El imperio británico venció a Napoleón en 1815 en el campo de batalla de Waterloo (Bélgica) y aplastó los principios universales de la Revolución francesa: libertad, igualdad y fraternidad. Además, expropió los bienes comunes de comunidades en todo el mundo mediante leyes parlamentarias de cercamientos en Inglaterra y conquistas militares en otros lugares. Durante este momento de posguerra de altos precios, huelgas fallidas, salarios a la baja, desempleo, estómagos vacíos, y desafección, en 1819 una notable pero incompleta coalición de reformistas y revolucionarios se encontró en St. Peter’s Field en Manchester, Reino Unido, el 16 de agosto hace 200 años. Es la lucha de clases al descubierto. La clase dominante de terratenientes, mercaderes, banqueros y propietarios de fábricas está desplegada ante una clase obrera de trabajadores manuales, obreros de fábricas, trabajadores de plantaciones, trabajadores domésticos, constructores de barcos y marineros, y trabajadores sin empleo. El resultado es una masacre. Analizando la matanza a posteriori, a un periodista astuto se le ocurrió la ecuación: Waterloo + St. Peter’s Field = Peterloo.
La película de Mike Leigh que lleva ese nombre es una notable descripción de una batalla fundamental en la historia de la lucha de clases. Murieron dieciocho, y seiscientos cincuenta fueron heridos. La masacre se realizó con sables, espadas y cascos de caballos, sin pólvora. Esa es la razón por la que tantos fueron heridos. Fue una carnicería. Como mínimo, la película hace justicia al suceso, pero, como veremos, se requiere más que un mínimo.

#### Ejercicios propuestos
1. Responde con datos del texto sobre Peterloo:
(a) ¿En qué año venció el imperio británico a Napoleón en Waterloo?
(b) ¿En qué ciudad se encuentra St. Peter’s Field?
(c) ¿Cuántas personas murieron en la masacre?
2. Duplica sin cambios el fragmento del texto sobre Peterloo que se abre con las palabras que contienen "La película de" y se cierra con "que un mínimo.".
3. Redacta la parte siguiente del texto sobre Peterloo, a partir de su última oración.

#### Contenido del listado
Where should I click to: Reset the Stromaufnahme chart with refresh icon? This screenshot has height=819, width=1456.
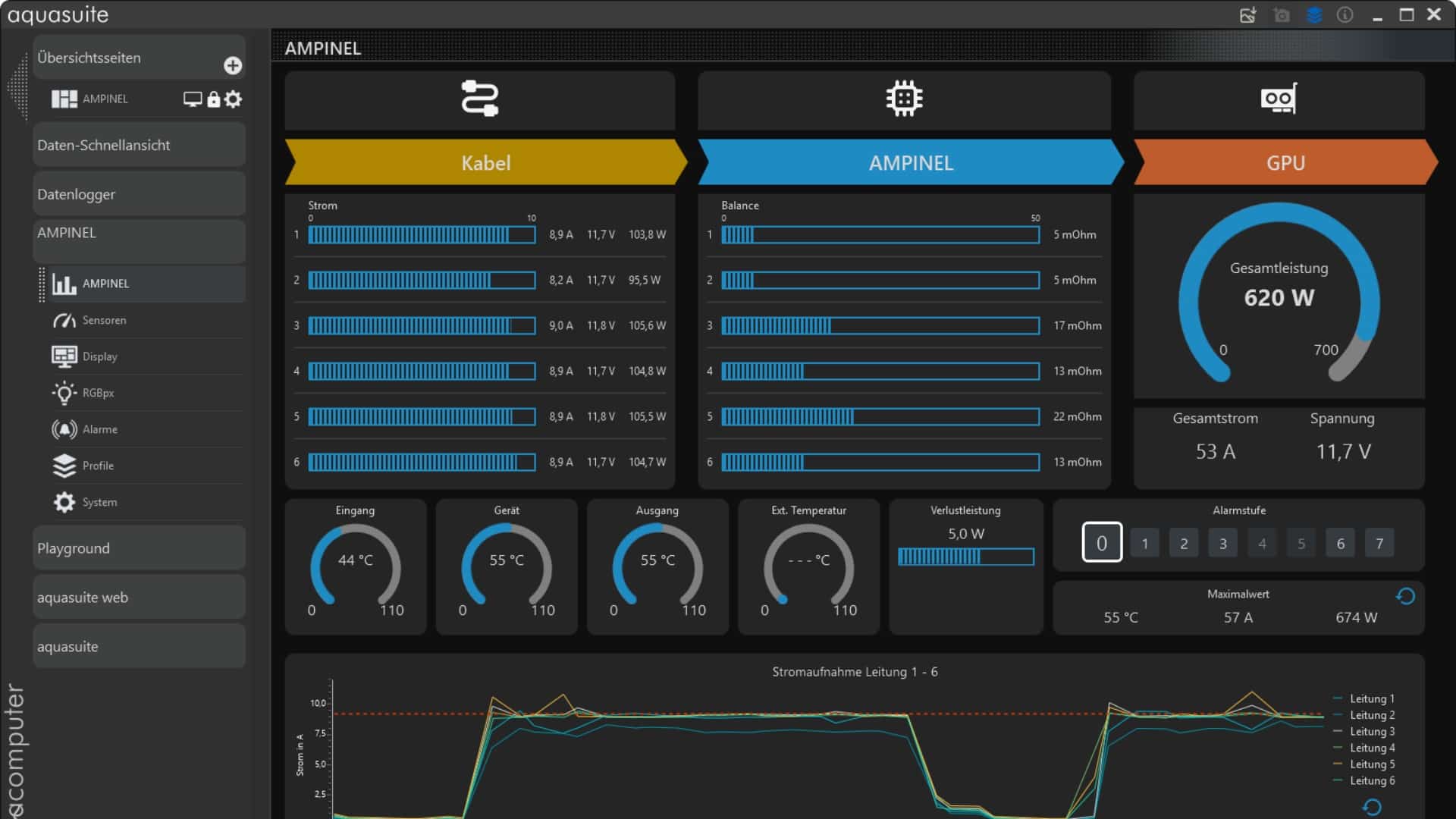tap(1372, 808)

#### Soluciones
1.
(a) En 1815.
(b) En Manchester.
(c) Dieciocho.

2.
La película de Mike Leigh que lleva ese nombre es una notable descripción de una batalla fundamental en la historia de la lucha de clases. Murieron dieciocho, y seiscientos cincuenta fueron heridos. La masacre se realizó con sables, espadas y cascos de caballos, sin pólvora. Esa es la razón por la que tantos fueron heridos. Fue una carnicería. Como mínimo, la película hace justicia al suceso, pero, como veremos, se requiere más que un mínimo.

3.
En 1819 una revolución era posible, escribe E. P. Thompson, autor de La formación de la clase obrera en Inglaterra, porque la clase dominante estaba dividida y aislada. El integumento del poder dependía de la deferencia y el miedo, lo que el poeta romántico Percy Shelley entendió e intentó interrumpir:

Creced como Leones después del letargo
en cantidades invencibles;
sacudid vuestras cadenas como si fueran rocío
que durante el sueño os hubiera caído encima;
vosotros sois muchos, ellos son pocos

Este fragmento es de Shelley, cuyo himno enardecedor, La Máscara de la anarquía, “fue escrito con motivo de la masacre de Manchester”. Shelley se encontraba en Livorno, en Italia, hasta ahora dormitando en el exilio, hasta ahora soñando creativa y clandestinamente con el Frankenstein de Mary, pero ahora despertándose desde la distancia.
La película empieza con un corneta desorientado vagando por el campo de batalla de Waterloo, moviéndose con nerviosismo de un lado a otro en un estado de desconcierto traumático. La muecas, deformaciones y los murmullos sin palabras de su cara representan el caos a su alrededor. La siguiente escena muestra al Primer ministro hablando en el Parlamento, ¡proponiendo una resolución para hacer un regalo a Wellington de 750.000 libras! A continuación se ve a Joseph volviendo a Lancashire entre los barrizales que deja tras de sí la marea baja. De vuelta a casa busca tristemente un trabajo entre la lluvia, en los establos o con los carromatos.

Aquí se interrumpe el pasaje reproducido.